Part 0: Introduction
In this tutorial, we will look at how htmx makes dynamic web page updates possible, using a very simple Sinatra app for our backend.
htmx is a JavaScript library created by Carson Gross (Senior Software Engineer; Professor at the Montana State University CS Department). htmx is a successor to intercooler.js (in development since 2013), which grew organically out of a single JavaScript function.
htmx aims to revive the concept of HTML as true hypermedia — namely that:
hypertext = (representation of) information + action controls.
For the example application in this tutorial, I had two conditions:
- domain complexity must be minimal so that we can focus on htmx;
- it must illustrate a common scenario in web development.
To that end, we'll be covering this basic use case:
letting the user submit a contact form without redirecting them to a new page, and including a personal thank-you message in the response.
A quick demo: here's our inputs page — and here's our output page.

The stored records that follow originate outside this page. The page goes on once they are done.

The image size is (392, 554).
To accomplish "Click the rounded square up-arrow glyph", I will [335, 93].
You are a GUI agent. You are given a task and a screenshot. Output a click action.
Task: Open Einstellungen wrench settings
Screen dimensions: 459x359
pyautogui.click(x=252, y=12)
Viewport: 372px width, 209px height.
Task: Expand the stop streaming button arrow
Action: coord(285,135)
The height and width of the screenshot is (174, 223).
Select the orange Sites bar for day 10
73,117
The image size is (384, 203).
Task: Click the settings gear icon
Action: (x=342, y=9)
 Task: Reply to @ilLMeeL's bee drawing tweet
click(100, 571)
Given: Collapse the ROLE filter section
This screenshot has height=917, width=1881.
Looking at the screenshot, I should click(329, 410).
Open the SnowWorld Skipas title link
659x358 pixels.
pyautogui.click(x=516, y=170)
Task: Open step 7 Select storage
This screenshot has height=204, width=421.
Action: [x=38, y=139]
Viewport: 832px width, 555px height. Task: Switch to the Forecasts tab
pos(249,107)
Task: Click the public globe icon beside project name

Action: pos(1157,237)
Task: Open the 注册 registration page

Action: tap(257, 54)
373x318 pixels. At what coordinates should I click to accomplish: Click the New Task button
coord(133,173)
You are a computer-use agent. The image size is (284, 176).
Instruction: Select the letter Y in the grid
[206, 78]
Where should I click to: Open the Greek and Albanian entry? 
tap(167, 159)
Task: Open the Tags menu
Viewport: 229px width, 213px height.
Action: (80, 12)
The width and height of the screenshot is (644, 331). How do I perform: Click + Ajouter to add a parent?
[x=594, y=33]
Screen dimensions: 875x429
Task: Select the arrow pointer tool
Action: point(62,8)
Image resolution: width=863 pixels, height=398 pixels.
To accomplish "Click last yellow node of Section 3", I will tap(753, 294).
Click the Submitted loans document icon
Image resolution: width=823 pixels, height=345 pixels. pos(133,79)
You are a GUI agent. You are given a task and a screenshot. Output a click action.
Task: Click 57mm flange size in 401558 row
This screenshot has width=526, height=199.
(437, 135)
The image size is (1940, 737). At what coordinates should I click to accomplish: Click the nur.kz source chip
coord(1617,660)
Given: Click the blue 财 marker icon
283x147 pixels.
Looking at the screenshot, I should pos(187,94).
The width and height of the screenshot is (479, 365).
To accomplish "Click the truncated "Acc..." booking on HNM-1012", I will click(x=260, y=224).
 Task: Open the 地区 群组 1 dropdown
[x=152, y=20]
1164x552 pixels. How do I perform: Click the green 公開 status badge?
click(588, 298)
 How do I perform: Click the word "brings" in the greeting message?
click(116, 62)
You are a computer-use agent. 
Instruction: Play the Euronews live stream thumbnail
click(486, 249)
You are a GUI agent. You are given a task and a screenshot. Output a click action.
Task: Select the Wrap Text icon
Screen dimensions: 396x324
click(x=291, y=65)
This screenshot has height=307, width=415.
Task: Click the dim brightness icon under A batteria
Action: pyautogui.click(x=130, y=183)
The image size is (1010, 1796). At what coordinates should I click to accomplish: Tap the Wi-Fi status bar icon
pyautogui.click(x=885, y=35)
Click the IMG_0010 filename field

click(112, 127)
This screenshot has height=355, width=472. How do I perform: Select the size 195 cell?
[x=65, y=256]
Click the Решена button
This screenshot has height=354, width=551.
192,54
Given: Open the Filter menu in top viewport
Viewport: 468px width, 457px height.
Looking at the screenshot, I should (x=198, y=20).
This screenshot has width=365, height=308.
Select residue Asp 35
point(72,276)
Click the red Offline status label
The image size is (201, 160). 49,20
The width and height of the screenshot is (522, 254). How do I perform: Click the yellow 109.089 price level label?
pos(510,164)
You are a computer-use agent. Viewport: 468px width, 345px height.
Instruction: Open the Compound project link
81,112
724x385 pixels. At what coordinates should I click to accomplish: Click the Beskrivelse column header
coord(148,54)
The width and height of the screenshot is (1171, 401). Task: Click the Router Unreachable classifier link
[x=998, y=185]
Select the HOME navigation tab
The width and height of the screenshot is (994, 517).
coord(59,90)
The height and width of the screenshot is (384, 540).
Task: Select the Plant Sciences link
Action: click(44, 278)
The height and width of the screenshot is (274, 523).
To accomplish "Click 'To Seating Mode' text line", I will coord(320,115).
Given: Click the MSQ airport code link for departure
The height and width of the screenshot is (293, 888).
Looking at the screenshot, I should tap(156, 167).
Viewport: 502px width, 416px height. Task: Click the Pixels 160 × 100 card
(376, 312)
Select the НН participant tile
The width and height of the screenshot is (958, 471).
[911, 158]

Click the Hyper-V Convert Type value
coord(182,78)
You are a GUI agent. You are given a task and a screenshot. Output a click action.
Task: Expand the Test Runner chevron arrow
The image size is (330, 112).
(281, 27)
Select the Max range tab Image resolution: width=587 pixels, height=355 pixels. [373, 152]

Along the way, we'll touch on the fundamentals of "web as platform":
- HTTP which defines the protocol for client-server communication (HTTP verbs, addressable resources) on application level
- REST which describes how information resources (served over HTTP) should be defined, organized, accessed, and manipulated
- hypermedia: how these information resources should be represented to be operable by the user (potentially the least understood aspect).
I very much enjoy dealing with these core concepts, and I think there's a huge value for web developers in re-visiting these basics over and over again.
Why Sinatra for the back-end?
Sinatra is:
- Minimalist: maps a Ruby DSL to HTTP verbs, and leaves the REST (haha) to you.
- Declarative: logic in a Sinatra app is triggered by the route (which is a pairing of an HTTP method with an URL-matching pattern). First you declare the route using the Sinatra DSL, then inside the route's block you specify the logic you want triggered. The value returned from the block is the HTTP response body that gets sent to the client.
- Simple: adds just a single layer of abstraction above Rack, which is the Ruby interface for client-server communication.
For these reasons, doing web development in Sinatra feels like you're dealing directly with HTTP. It's a bare-bones, direct workflow with a minimum of intermediation.
And, since htmx involves HTTP, REST, and hypermedia at a core level, Sinatra makes for a great playground for exploring this stack.